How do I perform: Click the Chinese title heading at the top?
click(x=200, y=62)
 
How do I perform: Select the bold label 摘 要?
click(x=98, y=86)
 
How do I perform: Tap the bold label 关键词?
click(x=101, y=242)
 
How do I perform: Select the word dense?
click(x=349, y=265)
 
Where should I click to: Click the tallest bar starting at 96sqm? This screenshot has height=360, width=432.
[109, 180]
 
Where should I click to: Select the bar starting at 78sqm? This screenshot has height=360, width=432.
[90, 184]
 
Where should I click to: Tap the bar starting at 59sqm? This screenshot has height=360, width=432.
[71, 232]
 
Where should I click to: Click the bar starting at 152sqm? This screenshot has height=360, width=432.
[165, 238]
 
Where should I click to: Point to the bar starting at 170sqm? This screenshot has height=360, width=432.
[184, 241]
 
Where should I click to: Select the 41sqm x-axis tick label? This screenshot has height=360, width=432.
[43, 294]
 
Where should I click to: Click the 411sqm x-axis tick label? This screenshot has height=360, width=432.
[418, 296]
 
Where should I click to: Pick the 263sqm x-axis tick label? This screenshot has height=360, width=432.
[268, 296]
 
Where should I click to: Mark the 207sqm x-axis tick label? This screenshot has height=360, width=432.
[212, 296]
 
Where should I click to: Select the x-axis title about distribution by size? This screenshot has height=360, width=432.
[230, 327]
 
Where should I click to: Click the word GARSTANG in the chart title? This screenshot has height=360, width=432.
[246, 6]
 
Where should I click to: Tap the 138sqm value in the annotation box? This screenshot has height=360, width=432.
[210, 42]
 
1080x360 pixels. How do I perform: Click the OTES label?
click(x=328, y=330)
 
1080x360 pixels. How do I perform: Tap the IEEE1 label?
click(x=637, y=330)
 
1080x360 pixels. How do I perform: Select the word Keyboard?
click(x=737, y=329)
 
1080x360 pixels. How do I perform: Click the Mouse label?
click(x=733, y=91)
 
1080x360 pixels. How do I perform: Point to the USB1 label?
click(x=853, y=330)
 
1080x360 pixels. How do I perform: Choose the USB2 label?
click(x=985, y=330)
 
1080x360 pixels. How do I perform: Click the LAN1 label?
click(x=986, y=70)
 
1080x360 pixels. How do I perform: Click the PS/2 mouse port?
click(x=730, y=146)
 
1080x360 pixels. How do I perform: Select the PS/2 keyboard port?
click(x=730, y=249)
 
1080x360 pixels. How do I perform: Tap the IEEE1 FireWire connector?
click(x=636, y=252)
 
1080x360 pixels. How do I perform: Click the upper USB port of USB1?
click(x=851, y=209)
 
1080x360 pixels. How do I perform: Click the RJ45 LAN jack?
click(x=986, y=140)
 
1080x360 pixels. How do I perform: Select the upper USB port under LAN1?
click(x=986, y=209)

----

Problem description >> Lay out the material above as a numbered list, starting with the line containing "1080x360 pixels. How do I perform: Click the upper" and going on through the end of the material, with blank lines omitted.

Expected answer >>
1. 1080x360 pixels. How do I perform: Click the upper USB port of USB1?
2. click(x=851, y=209)
3. 1080x360 pixels. How do I perform: Click the RJ45 LAN jack?
4. click(x=986, y=140)
5. 1080x360 pixels. How do I perform: Select the upper USB port under LAN1?
6. click(x=986, y=209)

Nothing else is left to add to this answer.